Assignments of¹H-¹⁵N magnetic resonances and identification of secondary structure elements of the λ-cro repressor

The assignments of¹H-¹⁵N magnetic resonances of the λ-cro repressor are presented. Individual¹⁵N-amino acids were incorporated into the protein, or it was uniformly labeled with¹⁵N. For the¹³C-¹⁵N double-labeling experiments,¹³C-amino acids were incorporated into the uniformly¹⁵N-labeled protein. All the amide¹H-¹⁵N resonances could be assigned with such specific labeling, and sequential connectivities obtained by two-dimensional (2D)¹H-¹⁵N reverse correlation spectroscopies and three-dimensional (3D)¹H/¹⁵N NOESY-HMQC spectroscopy.

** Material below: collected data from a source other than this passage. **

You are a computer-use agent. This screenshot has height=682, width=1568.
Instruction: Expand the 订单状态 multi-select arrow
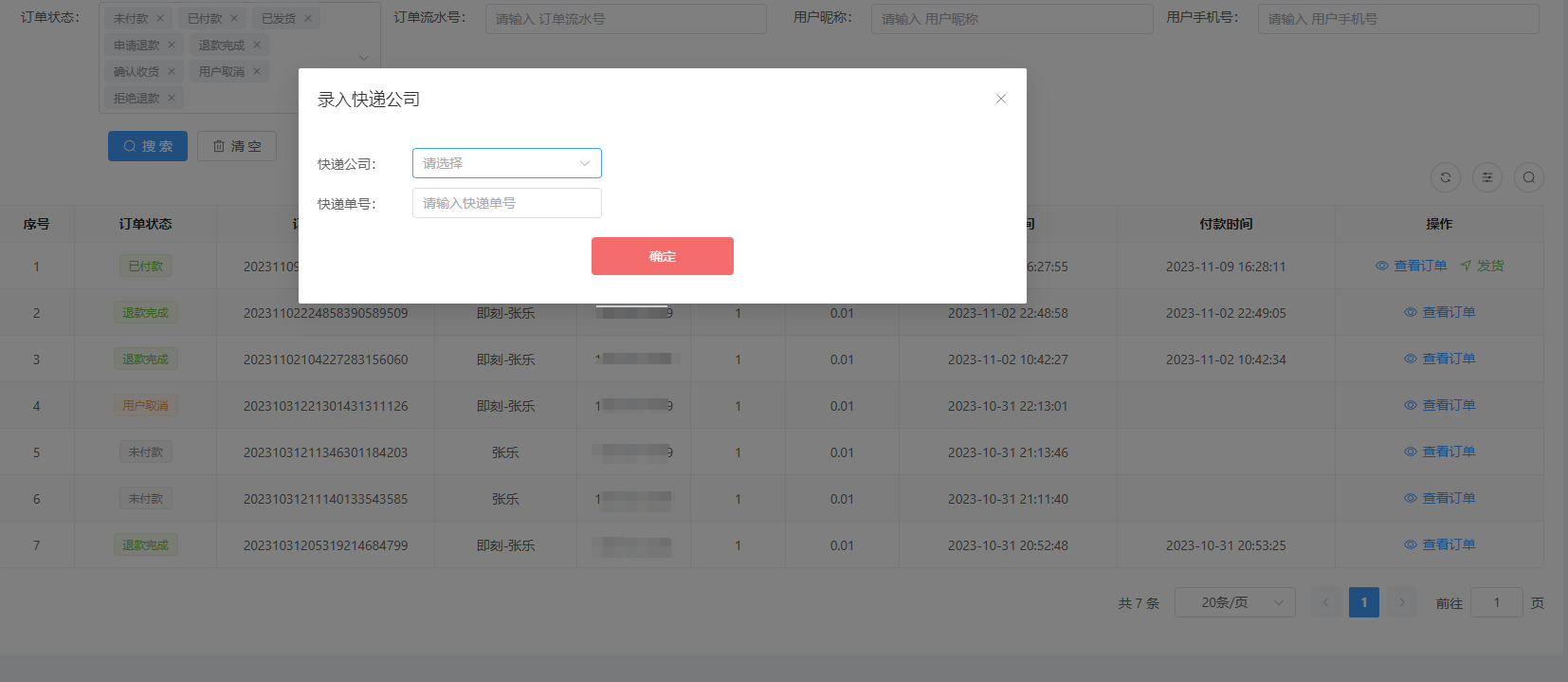click(364, 58)
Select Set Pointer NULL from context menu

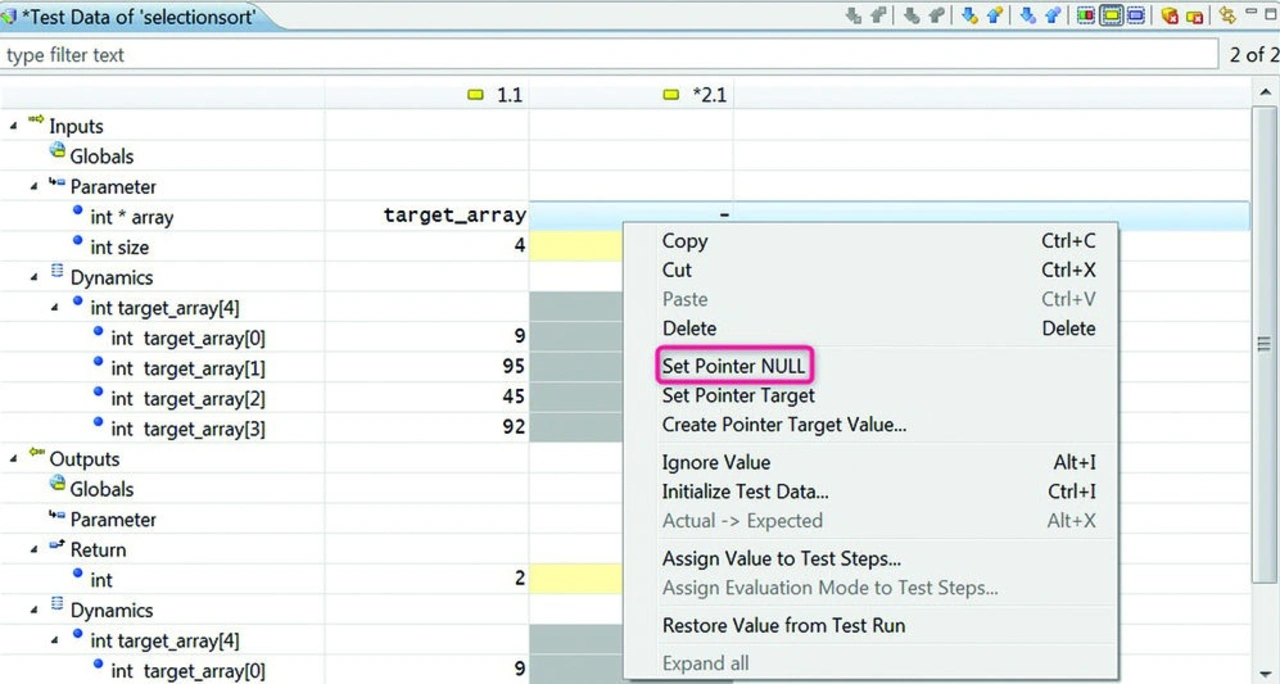(x=733, y=366)
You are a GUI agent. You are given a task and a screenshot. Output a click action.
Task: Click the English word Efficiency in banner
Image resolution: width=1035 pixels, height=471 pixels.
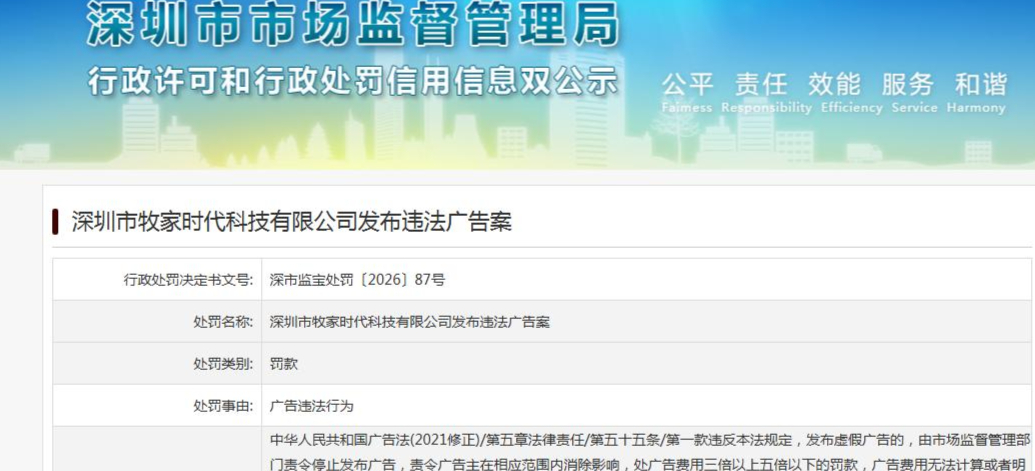coord(851,108)
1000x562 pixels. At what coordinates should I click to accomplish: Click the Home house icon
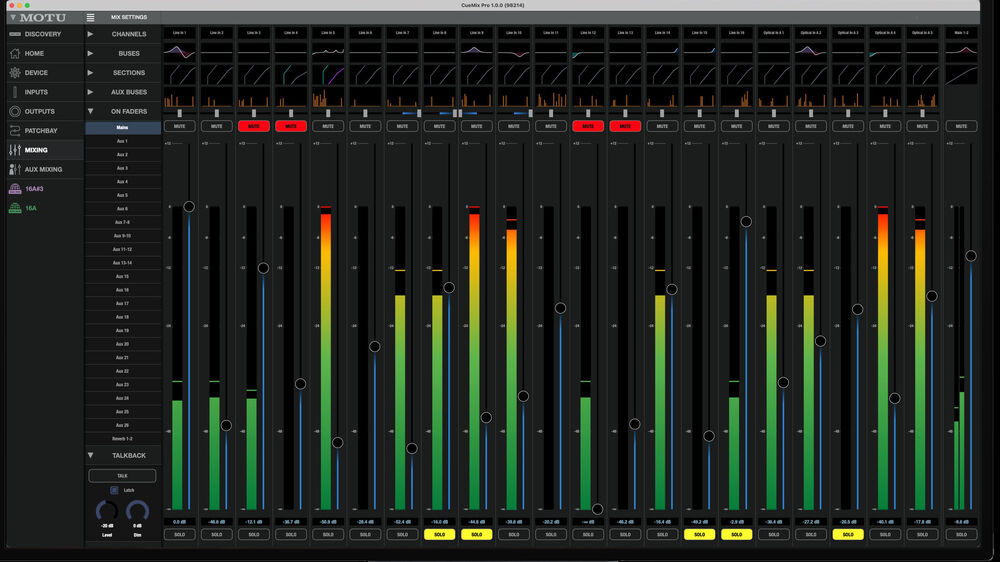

Conventional 2D¹H-¹H correlation spectroscopies were applied to the assignment of the side-chain protons. Some of the¹H resonance assignments are inconsistent with those previously reported [Weber, P.L., Wemmer, D.E. and Reid, B.R. (1985)Biochemistry, 24, 4553-4562]. The sequential NOE connectivities and H-D exchange rates indicate several elements of the secondary structure, including α-helices consisting of residues 8-15, 19-25 and 28-37, and three extended strands consisting of residues 4-7, 39-45 and 49-55. Based on several long-range NOEs, the three extended strands could be combined to form an antiparallel β-sheet. The amide proton resonances of the C-terminal residues except Ala⁶⁶ (residues 60-65) were hardly observed at neutral pH, indicating that the arm is flexible. The identified secondary structure elements in solution show good agreement with those in the crystal structure of the cro protein [Anderson, W.F., Ohlendorf, D.H., Takeda, Y. and Matthews, B.W. (1981)Nature, 290, 754-758].